23 For the translation of Derrida’s text, see Vitale 68.

24 For the translation of Derrida’s text, see Vitale 68–69. I should observe that the style in the causality of change as it is described by Derrida here resonates with contemporary accounts of auto-organization in authors such as Jean Piaget, Edgar Morin, and Henri Atlan. See, for instance, Atlan’s Biological Organization and Information Theory (1972), which, in the wake of Piaget’s Biology and Knowledge (1967), argues for the generalization of the mechanical model of auto-organization from morphogenesis to learning, from biology to culture (217–84). On this point, I recall that Geroulanos proposes reading Derrida’s grammatology as the affirmation of a “hyperdeterminism” or a “hyperdeterministic complexity” (330–31).

25 See WT 40: “At certain ‘moments,’ this differance can interrupt these laws; at other moments, it can introduce the economy of a new configuration into the immanence of the living being.”

26 For this articulation of the economy of the same and the wholly other as the very enigma of differance, see Margins of Philosophy 19.

27 The authors examined by Derrida as representative of this modernity are Kant, Heidegger, Lévinas, and Lacan.

28 For an overview of the scholarship on Descartes’ treatment of the animal, see Franco 102–07. Here I draw attention to the line of thought opened up by Gaukroger and further developed by Franco, who reread Cartesian mechanicism by attempting to think the hypercomplexity of the Cartesian animal–machines. In the chapter devoted to animal psycho-physiology from his work on Descartes’ System of Natural Philosophy, Gaukroger argues that Descartes acknowledges a certain emotive and cognitive activity in the animal–machines and describes this activity through a linguistic model of processing information (196–214). Finally, Gaukroger admits the fixity of this processing (“the signs of passions in animals are, like their cognitive behaviours, natural and invariant,” 214). Franco pushes this line of thought further by calling this fixity into question and showing that animal processing is shaped and thus transformed by experience (126–30). Here I also recall Bates 43–68, which in fact develops Derrida’s aforementioned project of a cybernetic re-elaboration of Cartesian mechanicism. Bates unfolds an original reading of Descartes’ corpus as “a seminal effort to think the human from within the cybernetic automaton” (68). Overall, he seems to diverge from Derrida’s project as he does not understand the cybernetic in grammatological terms and thus identifies the specificity of the humans in their capacity of interrupting their automaticity.

29 See note 12.

30 As I demonstrate later, for Derrida, Descartes detects the analogical code of response (and thus of programme) much earlier than the coming of cybernetics, when, this code affirms its metaphorical effervescence across regional discourses. For a formalization of the cybernetic concept of response, see Wiener 95–115.
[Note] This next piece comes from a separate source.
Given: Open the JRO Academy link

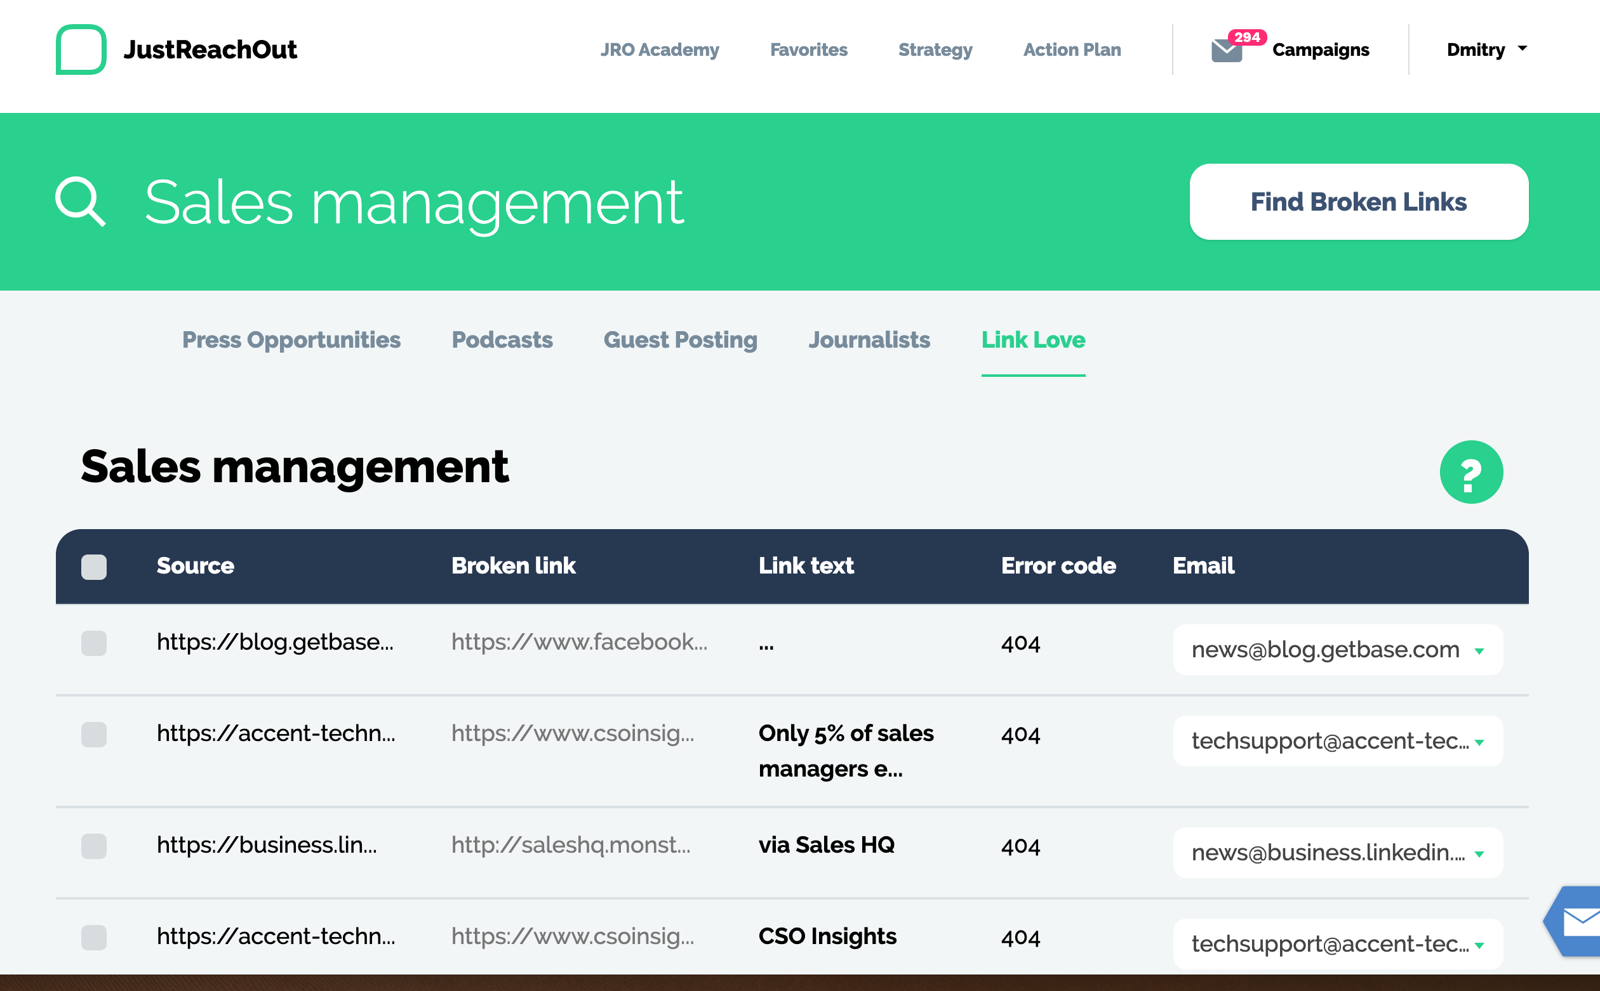Looking at the screenshot, I should point(659,50).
31 In the note added to this passage, Derrida explores further the link between Cartesian fixity and cognitivist approach (represented by the work of Joёlle Proust), between response/reaction and prewired response (AIA 173).

32 Derrida develops this reference to animal reflexivity in a longer passage from the second essay included in AIA. There, he sketches an animalist and differential genealogy of modesty that goes from the genesis of animal reflexivity and narcissism – associated to the identification of a fellow creature (belonging to the same species) and thus the pressure of sexual desire – to the relation between modesty and the dissimulation of sexual erection in the humans (AIA 59–61).

33 As the last page of AIA suggests by staging an imaginary confrontation between Nietzsche and Heidegger concerning the question of animality, this second step of Derrida’s argument can also be read as Nietzschean – that is, as building on Nietzsche’s deconstruction of the presupposition of Man (AIA 160).

34 On hetero-affection, see the deconstructive elaboration of the Husserlian concept of autoaffection that Derrida has in Voice and Phenomenon (60–74).